The idea is to give the people who develop GM's vehicles -- engineers who rarely venture far from GM's technical center and proving grounds near here -- a view from the front lines and have them funnel their learning and impressions back to headquarters. GM executives hope the engineers will view future vehicle-development decisions more through customers' eyes, and that it rubs off on their peers.
"Whether it's service problems or just customers who don't know how something works, these engineers will see our vehicles in the real world and be able to channel that back into their work," GM North America President Mark Reuss said in an interview. "They'll appreciate how hard and involved the sales and service process is on the ground."
The program is part of a broader push by GM to improve quality and customer satisfaction. For instance, GM has hired specialists from Apple and other tech companies to help dealerships solve customers' infotainment headaches. Last year, GM added a customer-retention metric to its bonus structure for salaried employees in North America. And it appointed a customer experience chief, Alicia Boler-Davis, to monitor customer tastes and demands. GM also made her head of product quality as a way to get the customer's voice heard earlier.
GM claims to be the only major automaker to consolidate the quality and customer experience roles.
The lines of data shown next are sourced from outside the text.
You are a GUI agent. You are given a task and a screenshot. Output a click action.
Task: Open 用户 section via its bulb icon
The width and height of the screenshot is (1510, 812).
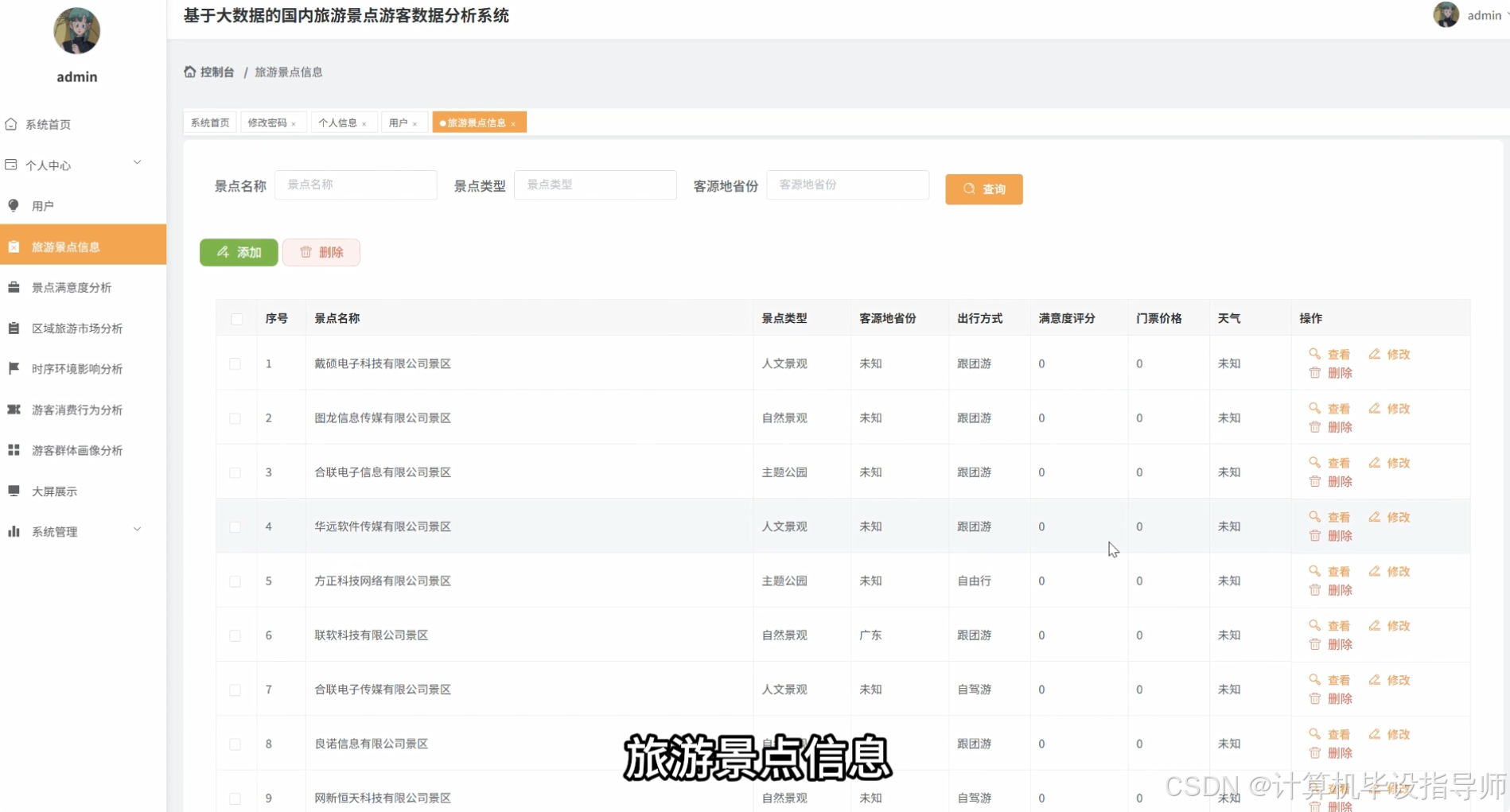[13, 205]
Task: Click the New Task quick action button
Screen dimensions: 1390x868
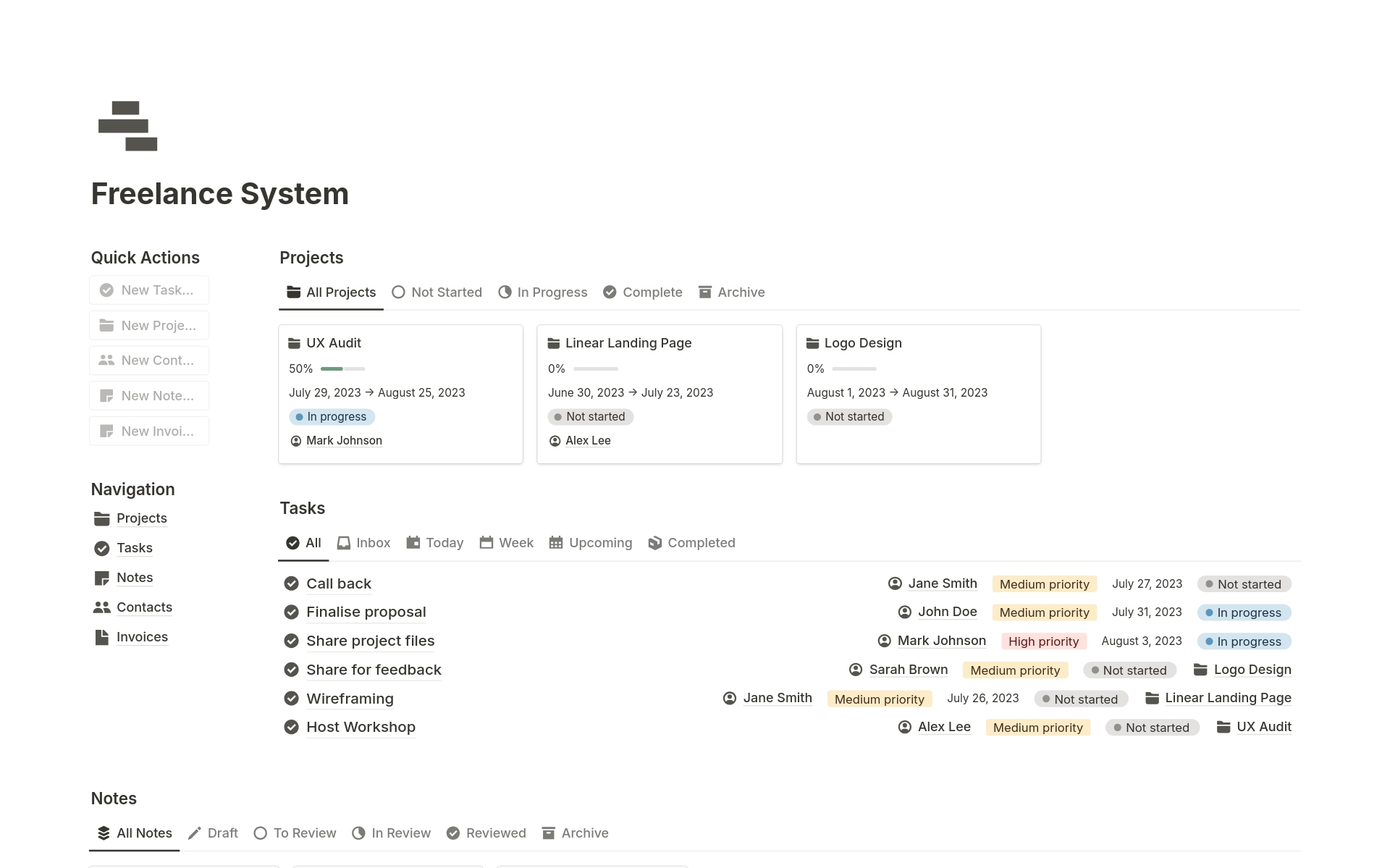Action: (149, 290)
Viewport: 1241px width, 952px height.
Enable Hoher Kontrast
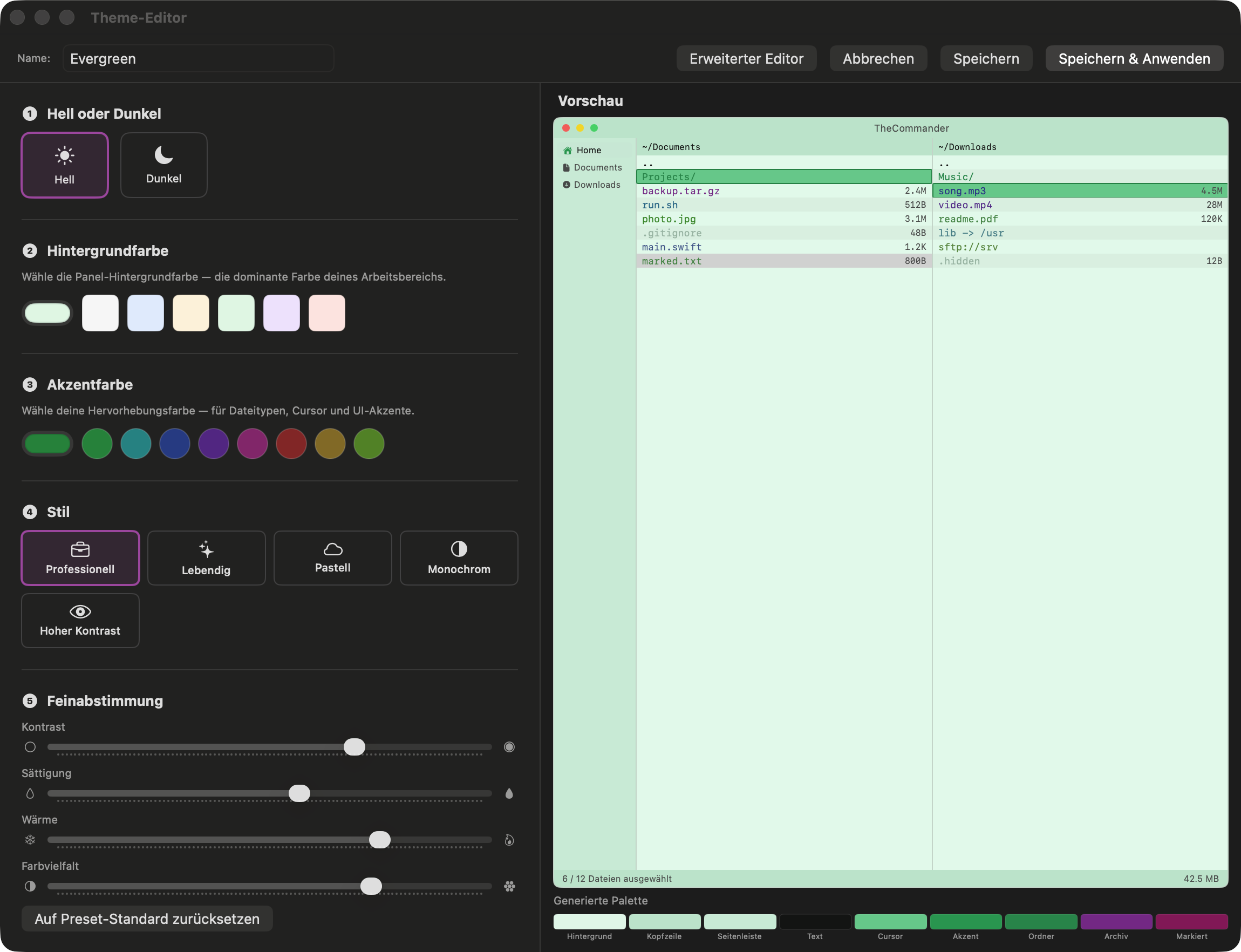coord(80,620)
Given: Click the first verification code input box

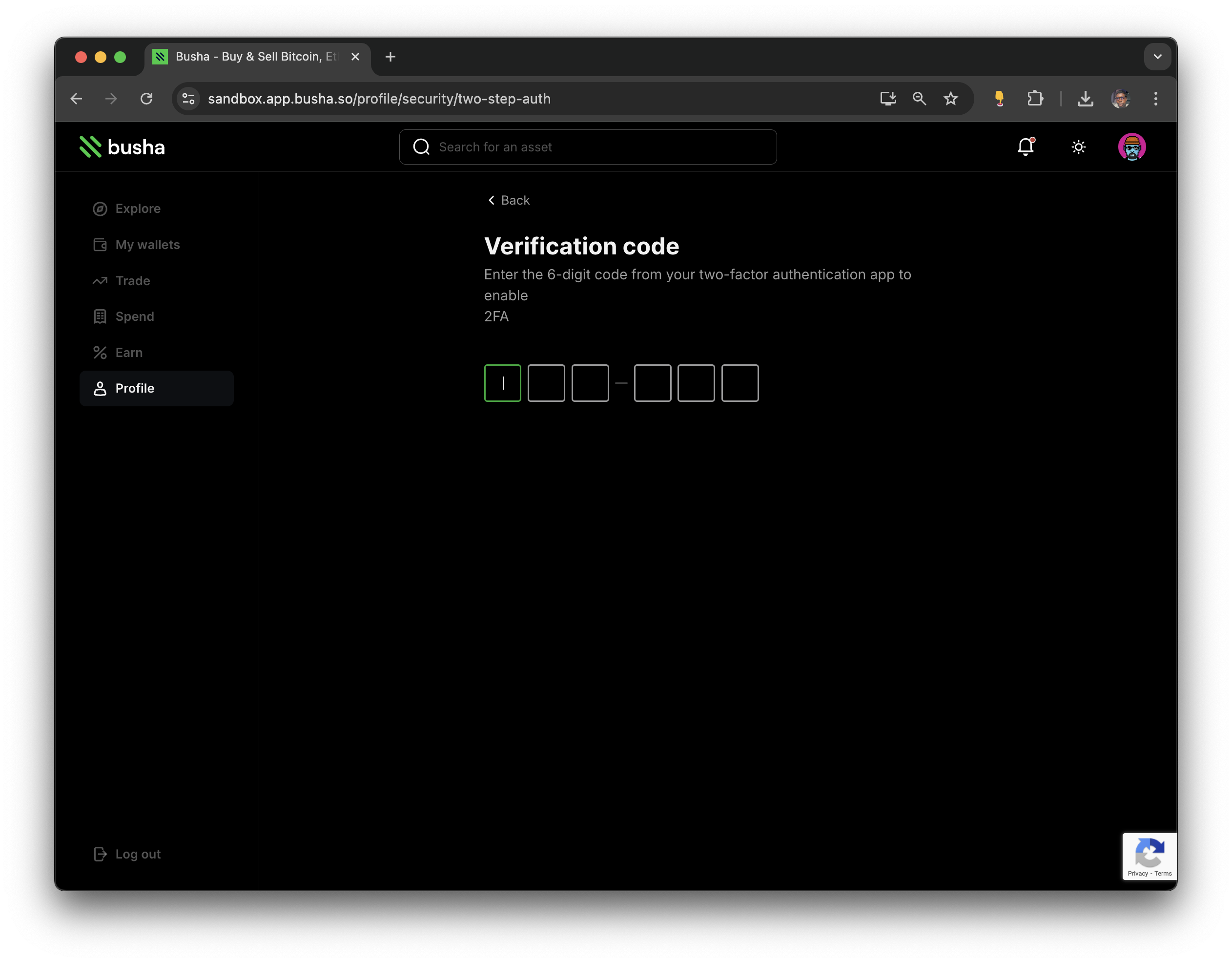Looking at the screenshot, I should (x=502, y=383).
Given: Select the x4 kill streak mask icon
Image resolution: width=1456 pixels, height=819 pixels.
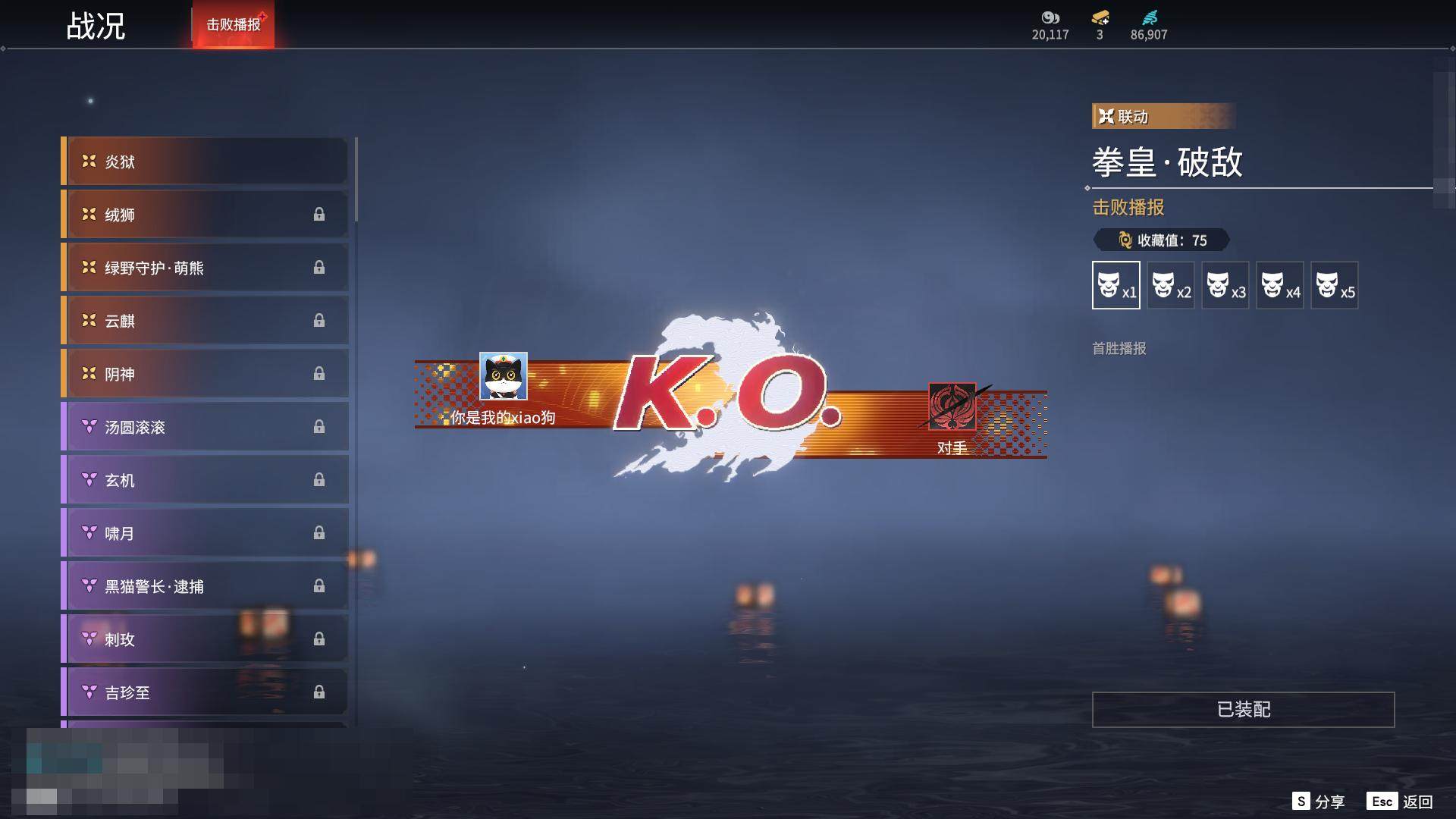Looking at the screenshot, I should [x=1279, y=285].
The training program is another in a long line of efforts by GM to try to break down barriers between its divisions and regional operations, and ease the bureaucracy that GM executives have said led to a lack of focus on the customer. Many current and former executives have pointed to the company's historical complexity and infighting as a factor in its 2009 bankruptcy.
Since taking over as CEO in 2010, Dan Akerson has pushed his management team to make GM's web of offices, labs and factories work like a more integrated global company. Until now, though, that effort has not extended much to the dealer network.
"It's almost like the telephone game, where you're trying to understand what the customer or the dealer wants, but there are all of these levels in between us and them," says Sarah Cohen, an engineer who oversees test facilities at GM's proving grounds in Milford, Mich., and visited the Hendrick store last week. "This experience gets rid of all of those levels."
Engineers selected for the training program are from a cross section of GM's U.S. engineering ranks, including up-and-coming rank-and-filers to upper-level managers. Thirty of them, including Cohen, are among a first wave that has rotated through stores in California, the New York area and Atlanta. Cohen's group includes an engineer who handled the exterior lighting on the recently launched Chevrolet Impala, another who conducts battery testing on the Chevy Volt and a vehicle system engineer on the Cadillac XTS.
Cohen, who manages test labs where GM engineers seek to eradicate squeaks and rattles and other imperfections before vehicles are shipped, said it has been helpful to see how dealership service techs in the field pinpoint trouble spots.